[Collection entries]
____________

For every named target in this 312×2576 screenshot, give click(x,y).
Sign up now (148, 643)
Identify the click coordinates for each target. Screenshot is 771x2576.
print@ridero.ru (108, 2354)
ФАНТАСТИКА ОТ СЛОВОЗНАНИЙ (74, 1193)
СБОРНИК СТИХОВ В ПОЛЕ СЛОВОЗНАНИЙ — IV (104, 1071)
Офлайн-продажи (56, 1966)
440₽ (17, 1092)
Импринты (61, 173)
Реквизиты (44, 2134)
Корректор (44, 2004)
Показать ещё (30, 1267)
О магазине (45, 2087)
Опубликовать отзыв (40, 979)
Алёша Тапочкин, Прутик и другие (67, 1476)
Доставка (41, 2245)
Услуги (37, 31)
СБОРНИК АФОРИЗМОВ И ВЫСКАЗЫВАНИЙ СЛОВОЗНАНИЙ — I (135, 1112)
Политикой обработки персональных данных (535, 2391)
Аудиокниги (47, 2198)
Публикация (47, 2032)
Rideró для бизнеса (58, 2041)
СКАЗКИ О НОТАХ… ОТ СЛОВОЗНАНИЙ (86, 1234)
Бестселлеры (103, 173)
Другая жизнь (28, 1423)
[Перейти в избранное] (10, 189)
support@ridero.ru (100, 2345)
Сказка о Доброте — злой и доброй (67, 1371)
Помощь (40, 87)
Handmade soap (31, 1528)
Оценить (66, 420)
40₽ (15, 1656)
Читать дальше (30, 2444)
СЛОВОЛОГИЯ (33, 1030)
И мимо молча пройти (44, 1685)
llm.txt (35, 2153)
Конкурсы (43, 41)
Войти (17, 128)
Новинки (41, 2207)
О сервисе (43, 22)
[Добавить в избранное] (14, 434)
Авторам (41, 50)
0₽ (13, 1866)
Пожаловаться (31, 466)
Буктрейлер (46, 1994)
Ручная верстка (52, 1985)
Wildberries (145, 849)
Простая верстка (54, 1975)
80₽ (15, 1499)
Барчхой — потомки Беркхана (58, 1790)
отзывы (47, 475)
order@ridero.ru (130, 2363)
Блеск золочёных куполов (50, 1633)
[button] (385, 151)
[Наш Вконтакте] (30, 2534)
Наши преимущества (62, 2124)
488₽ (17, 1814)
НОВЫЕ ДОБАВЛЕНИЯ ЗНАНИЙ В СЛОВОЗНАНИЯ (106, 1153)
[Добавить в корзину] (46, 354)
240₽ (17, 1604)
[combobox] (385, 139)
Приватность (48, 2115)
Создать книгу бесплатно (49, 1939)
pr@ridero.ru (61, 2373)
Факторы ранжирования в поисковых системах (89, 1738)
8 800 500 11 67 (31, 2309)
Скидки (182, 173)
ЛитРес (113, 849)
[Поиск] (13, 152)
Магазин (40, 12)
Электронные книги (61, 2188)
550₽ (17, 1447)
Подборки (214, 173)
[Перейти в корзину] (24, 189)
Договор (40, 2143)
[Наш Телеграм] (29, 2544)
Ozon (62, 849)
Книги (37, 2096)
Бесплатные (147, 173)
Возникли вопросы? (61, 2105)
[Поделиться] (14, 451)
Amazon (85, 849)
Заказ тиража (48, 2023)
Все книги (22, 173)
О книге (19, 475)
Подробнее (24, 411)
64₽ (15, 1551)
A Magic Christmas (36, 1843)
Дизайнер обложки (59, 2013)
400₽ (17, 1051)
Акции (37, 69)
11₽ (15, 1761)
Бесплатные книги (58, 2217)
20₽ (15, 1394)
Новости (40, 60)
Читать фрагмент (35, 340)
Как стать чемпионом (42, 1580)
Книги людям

____________

• Problem to solve
Each line in the data that holds the word "СБОРНИК" must be copied.

• The completed task
СБОРНИК СТИХОВ В ПОЛЕ СЛОВОЗНАНИЙ — IV (104, 1071)
СБОРНИК АФОРИЗМОВ И ВЫСКАЗЫВАНИЙ СЛОВОЗНАНИЙ — I (135, 1112)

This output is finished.